Source data ▸

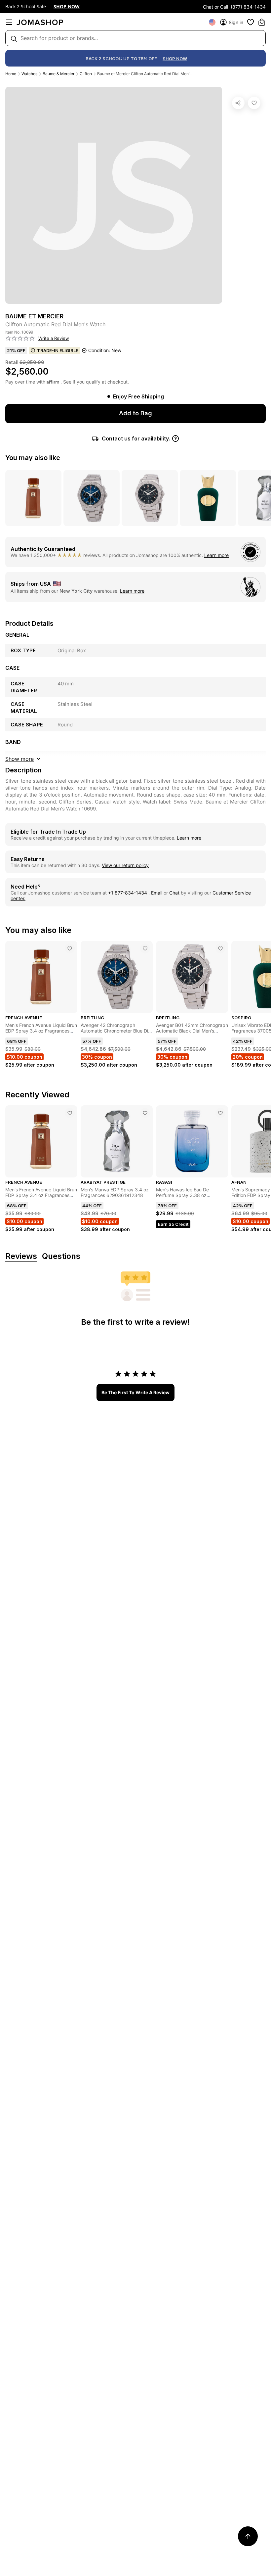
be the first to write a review (135, 1392)
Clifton (86, 73)
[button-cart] (262, 22)
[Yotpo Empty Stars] (20, 339)
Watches (29, 73)
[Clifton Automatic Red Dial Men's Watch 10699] (254, 103)
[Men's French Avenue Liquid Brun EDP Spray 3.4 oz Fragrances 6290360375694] (70, 948)
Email (156, 893)
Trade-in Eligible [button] (57, 350)
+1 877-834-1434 (128, 893)
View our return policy (125, 865)
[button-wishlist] (250, 22)
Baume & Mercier (58, 73)
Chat (174, 893)
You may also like (32, 458)
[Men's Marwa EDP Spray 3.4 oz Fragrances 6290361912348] (145, 1113)
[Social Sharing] (238, 103)
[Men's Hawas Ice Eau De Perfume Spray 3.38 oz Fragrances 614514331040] (220, 1113)
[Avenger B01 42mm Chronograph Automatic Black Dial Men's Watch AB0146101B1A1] (220, 948)
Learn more (216, 555)
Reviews (21, 1256)
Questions (61, 1256)
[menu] (9, 22)
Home (10, 73)
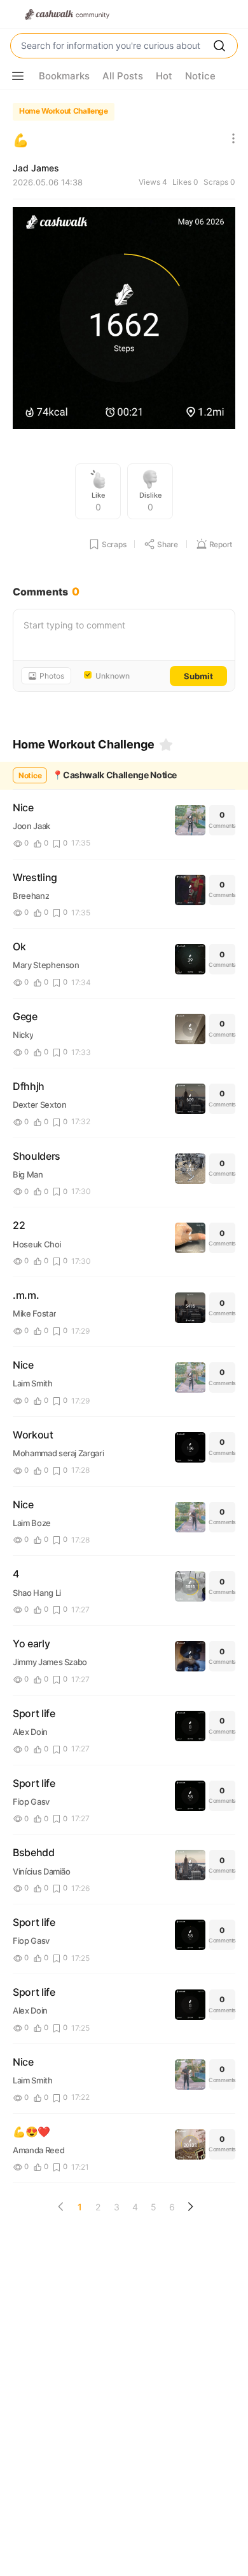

Instructions to follow ▸ Return, word for word, the lines of the data above from the line with "Chat (174, 893)" through the line with "Reviews (21, 1256)", inclusive.

Solution for this problem ▸
Chat (174, 893)
You may also like (32, 458)
[Men's Marwa EDP Spray 3.4 oz Fragrances 6290361912348] (145, 1113)
[Social Sharing] (238, 103)
[Men's Hawas Ice Eau De Perfume Spray 3.38 oz Fragrances 614514331040] (220, 1113)
[Avenger B01 42mm Chronograph Automatic Black Dial Men's Watch AB0146101B1A1] (220, 948)
Learn more (216, 555)
Reviews (21, 1256)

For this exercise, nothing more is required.